C'est à Bagnols-sur-Cèze que les fermetures de services d'urgence ont commencé depuis ce début d'année. "On dégrade l'offre de soins, argumente Boris Vigne. La nuit, l'hôpital local ne compte qu'un seul médecin et un interne. Et plus qu'un interne si le médecin doit partir avec le Smur. Comment laisser un établissement de santé sans moyens ?" Le délégué CGT de l'hôpital de Bagnols y voit aussi une santé qui s'oriente vers les groupes privés, ravis de récupérer les pans rentables de l'hôpital public. Et ça ne s'arrange pas, à Alès : "On a une carence de médecins sur l'ensemble du service du centre hospitalier, explique Romain Sabran pour le centre Alès-Cévennes. Les services les plus impactés sont les urgences, la maternité, la cardiologie, la pneumologie et la psychiatrie." 

"Il va y avoir des morts !"

Alors que le bloc obstétrical a été fermé quelques temps au mois de mai, des femmes ont dû aller acccoucher à Nîmes. "Entre deux et quatre postes de gynécologues seraient nécessaires, estime Romain Sabran. Et six à huit médecins aux urgences pour une prise en charge correcte." Des urgences calibrées pour 25 000 passages par an et qui en recevraient 47 000. "À ce jour, vingt gardes ne sont pas encore couvertes pour l'été." Il faudrait donc choisir son jour pour faire appel aux urgences... Et si le CHU de Nîmes est un peu mieux doté en médecins, la CGT souhaite voir une organisation mutualisée à l'échelle du territoire. "On demande une meilleure organisation sur l'entraide médicale", enfonce Romain Sabran. La CGT préconise également des mesures de fonds, comme la suppression de la taxe sur les salaires, qui ne concerne que les hôpitaux publics, le passage à la semaine de quatre jours pour rendre à nouveau le métier attractif, la fin de Parcours Sup pour l'entrée en école d'infirmière ou encore la création de centres de santé communaux avec des médecins salariés. 

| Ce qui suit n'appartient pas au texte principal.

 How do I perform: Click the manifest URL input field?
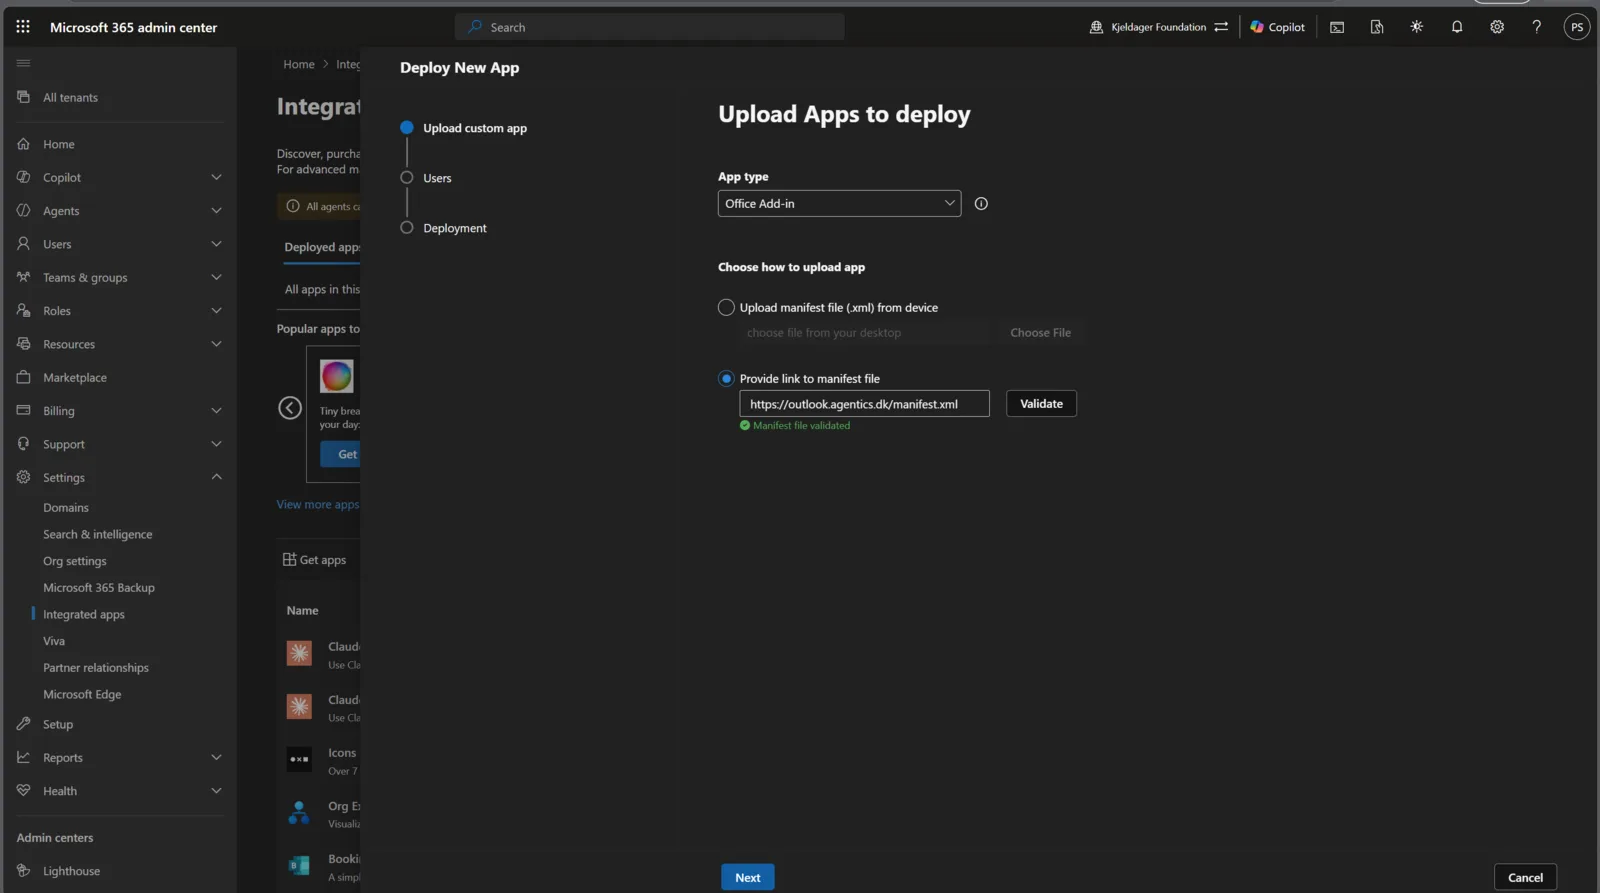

La CGT espère aussi un sursaut des usagers, afin qu'ils se rendent compte que c'est leur système de santé qui est en train de flancher. "Il va y avoir des morts", prophétise la CGT, en citant les différences de traitement des patients selon le lieu d'habitation. Des agents hospitaliers dénoncent, de surcroît, la double peine qui les voit être les premiers à souffrir du manque de personnel et à devoir écoper la colère et l'agressivité des usagers... pour cette même raison.